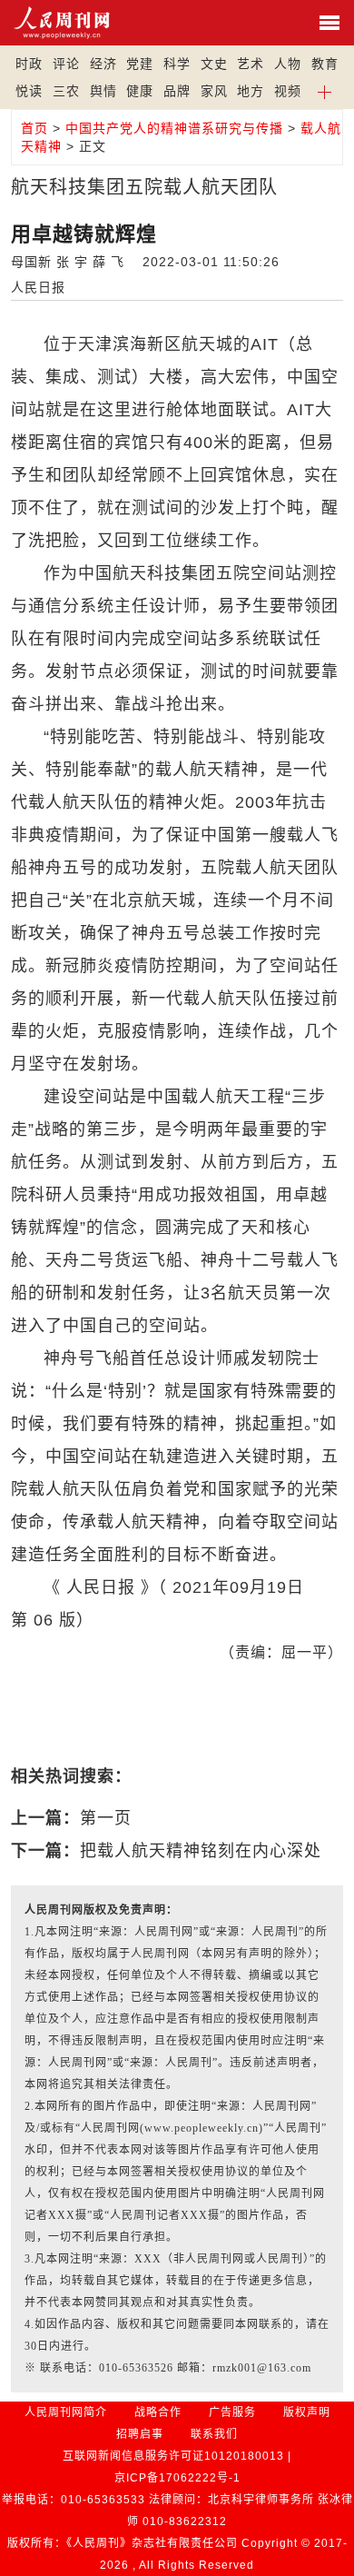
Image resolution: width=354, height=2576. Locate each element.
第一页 (106, 1818)
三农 (66, 91)
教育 (325, 63)
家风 (214, 91)
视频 (287, 91)
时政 (29, 63)
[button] (325, 91)
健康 (139, 91)
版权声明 (306, 2412)
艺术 (250, 63)
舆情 (103, 91)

◆ **WHAT YOU NEED TO DO**: Transcribe the records above exactly and drop every picture.

◆ **OUTPUT OF THE TASK**:
Image resolution: width=354, height=2576. Locate each element.
第一页 (106, 1818)
三农 (66, 91)
教育 (325, 63)
家风 (214, 91)
视频 (287, 91)
时政 (29, 63)
[button] (325, 91)
健康 (139, 91)
版权声明 (306, 2412)
艺术 (250, 63)
舆情 (103, 91)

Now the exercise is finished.